These changes are not simply benign “normal aging” — they track strongly with cognitive performance, Alzheimer’s risk, and systemic inflammation, and some are partially reversible with exercise or sleep hygiene intervention.

Glymphatic clearance — sleep’s proteostasis function

The glymphatic system (named by analogy with the lymphatic system) is an astrocyte-dependent paravascular network that clears metabolic waste from the brain interstitium during sleep ².

Mechanism: Cerebrospinal fluid (CSF) enters the brain parenchyma via the periarterial space and exchanges with interstitial fluid (ISF) across AQP4 (aquaporin-4) water channels located on astrocyte endfeet. This bulk flow convects solutes — including amyloid-beta (Aβ), tau, lactate, and other metabolic waste — to the perivenous space for drainage into deep cervical lymphatics and the dural sinuses.

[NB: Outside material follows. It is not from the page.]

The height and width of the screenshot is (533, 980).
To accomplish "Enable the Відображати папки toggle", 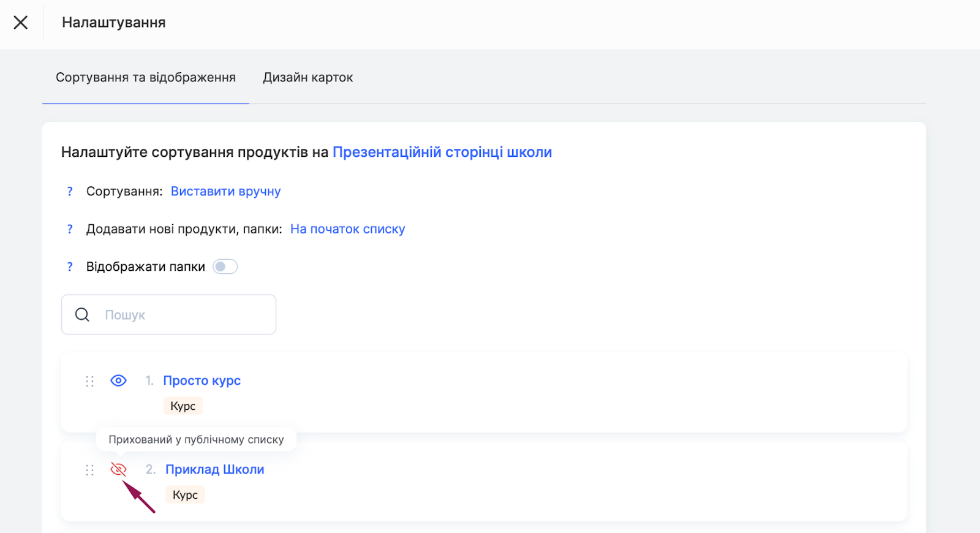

Sleep dependence: Xie et al. 2013 measured real-time glymphatic tracer transport in mice and found a ~60% increase in interstitial space volume during sleep vs wakefulness, with dramatically accelerated Aβ clearance ³. The expanded interstitial space in sleep reduces tortuosity and resistance to convective flow.

AQP4 and aging: AQP4 polarization to astrocyte endfeet declines with age and is disrupted in Alzheimer’s disease models. needs-human-replication — most glymphatic aging data are in rodents; direct in-vivo human glymphatic flow measurement is technically challenging (requires intrathecal tracers or MRI-based flow proxies).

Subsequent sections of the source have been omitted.